C’est dans certains espaces, les « quartiers », que se déroulent ces trajectoires heurtées. Marwan Mohammed montre la signification de l’appartenance au quartier. Les interactions entre les habitants, et les rapports de force qui apparaissent « forment un paysage normatif qui donne à chaque quartier son empreinte particulière ». Chaque quartier a sa spécificité, chaque embrouille a sa propre dynamique, « chaque lieu a une histoire, dont les legs qui s’articulent aux évolutions du présent forment une configuration ». On voit ainsi émerger, à travers les trajectoires, les conditions de vie, les institutions, tout ce qui aboutit aux comportements violents des jeunes dont l’auteur aborde les aspects politiques, sécuritaires et pénaux, et dont les habitants des quartiers populaires sont la cible. Les mécanismes des politiques publiques pour « étendre le filet pénal » et ainsi répondre à la demande de l’opinion publique sur la question de la sécurité sont présentés de manière très précise, notamment en ce qui concerne la délinquance des mineurs. Marwan Mohammed analyse avec précision les mécanismes qui contribuent à renforcer le discours selon lequel la situation sécuritaire se dégrade et la violence est partout, et qui empêche tout débat « rationnel ». L’expression inadéquate de « violences urbaines » permet de regrouper indistinctement une somme de comportements collectifs très différents qui ont en commun le fait de pouvoir être disqualifiés, sans qu’on prenne le temps de les comprendre. Nous en saisissons encore les effets lorsqu’un ancien ministre de l’Intérieur dit qu’expliquer c’est déjà un peu justifier. 
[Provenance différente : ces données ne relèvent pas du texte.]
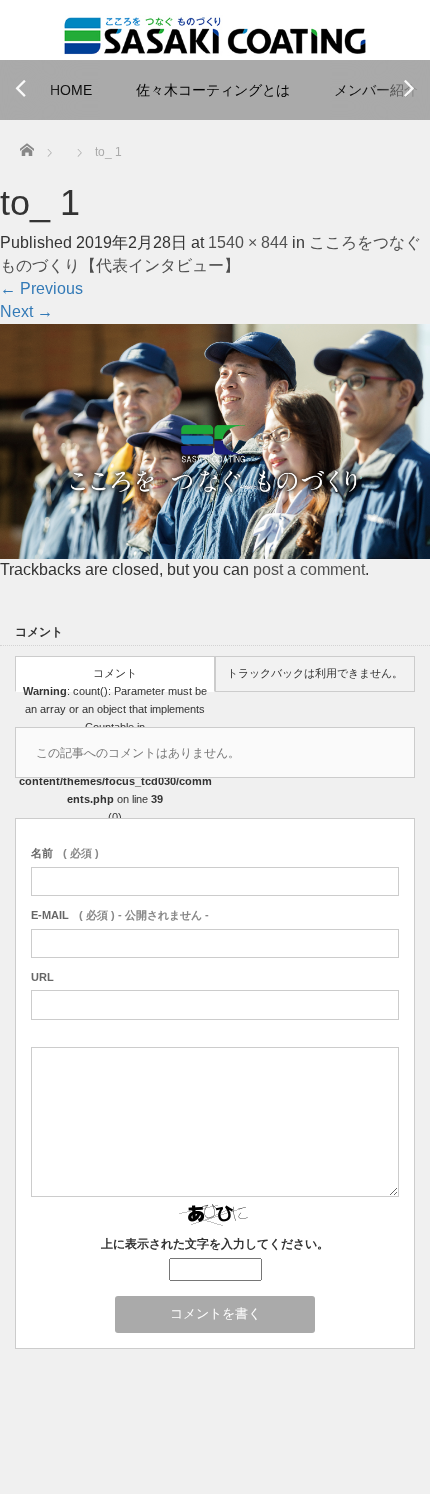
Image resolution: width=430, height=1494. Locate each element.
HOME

Le livre de Marwan Mohammed permet ainsi de dépasser les images médiatiques. Mais c’est également un ouvrage qui fournit des repères théoriques et pratiques pour le champ de l’intervention sociale et des acteurs associatifs qui agissent pour « réduire les violences ». L’auteur présente de nombreuses initiatives qui se sont construites sur différentes terrains, comme la production de courts métrages. L’ouvrage aborde surtout des questions douloureuses : la mort, les séquelles, les traumas. Une approche scientifique rigoureuse s’allie à une empathie assumée : ce qui se passe actuellement dans les quartiers populaires mérite d’être pensé. Le livre majeur de Marwan Mohammed nous incite à cesser de voir de l’ensauvagement dans ce qu’il appelle les « embrouilles » des jeunes et à en rechercher le sens pour faire autre chose que surveiller et punir. 


Wajdi Limam est doctorant en sociologie à l’université Paris 8-Vincennes-Saint-Denis. Sa thèse porte sur « l’accompagnement social face aux parcours de radicalisations ».